Joined: Sat Sep 04, 2004 10:54 am
Posts: 1184
Location: Tucson, Arizona
Anyone who has any degree of interest in the Andrews Raid MUST read "Daring and Suffering". That is the book upon which Walt Disney based the movie and is authoritatively, the most accurate version of the event. It was written by William Pittenger and there were three separate editions. The edition currently in reprint is the third edition, which was written in the 1880s.

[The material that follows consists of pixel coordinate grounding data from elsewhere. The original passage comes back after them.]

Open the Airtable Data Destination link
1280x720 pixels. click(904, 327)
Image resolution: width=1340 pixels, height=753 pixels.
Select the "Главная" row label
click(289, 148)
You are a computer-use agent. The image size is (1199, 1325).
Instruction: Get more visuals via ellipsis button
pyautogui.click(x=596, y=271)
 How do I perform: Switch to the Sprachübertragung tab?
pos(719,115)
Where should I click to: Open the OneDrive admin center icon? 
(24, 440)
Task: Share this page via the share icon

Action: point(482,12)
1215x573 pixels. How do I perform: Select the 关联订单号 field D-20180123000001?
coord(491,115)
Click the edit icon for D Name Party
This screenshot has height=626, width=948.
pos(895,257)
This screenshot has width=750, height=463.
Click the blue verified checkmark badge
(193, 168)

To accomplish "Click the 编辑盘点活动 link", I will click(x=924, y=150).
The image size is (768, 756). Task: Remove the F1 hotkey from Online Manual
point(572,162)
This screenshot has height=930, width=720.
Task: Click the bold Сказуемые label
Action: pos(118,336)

After the war, Pittenger and his wife returned to Georgia and retraced the route of the raid, including all of the places that he was imprisoned. During their stay in Atlanta, they were received by the officials of the Western and Atlantic Railroad Company and provided with reference materials from the archives of the Western and Atlantic Railroad of the State of Georgia. On the train from Atlanta to Chattanooga, they were accompanied by Conductor Fuller and he and Mr. Pittenger exchanged stories and remarks about the raid.

Fuller was a determined man, but not one of foolish bravado. During the trip with the Pittengers, he admitted that in hindsight, had he known that he was chasing twenty federal soldiers, he never would have given chase. It should be noted that after the war, Fuller and some of the other southerners who participated in the raid did appear with the surviving raiders and the General at various Grand Army reunions and encampments.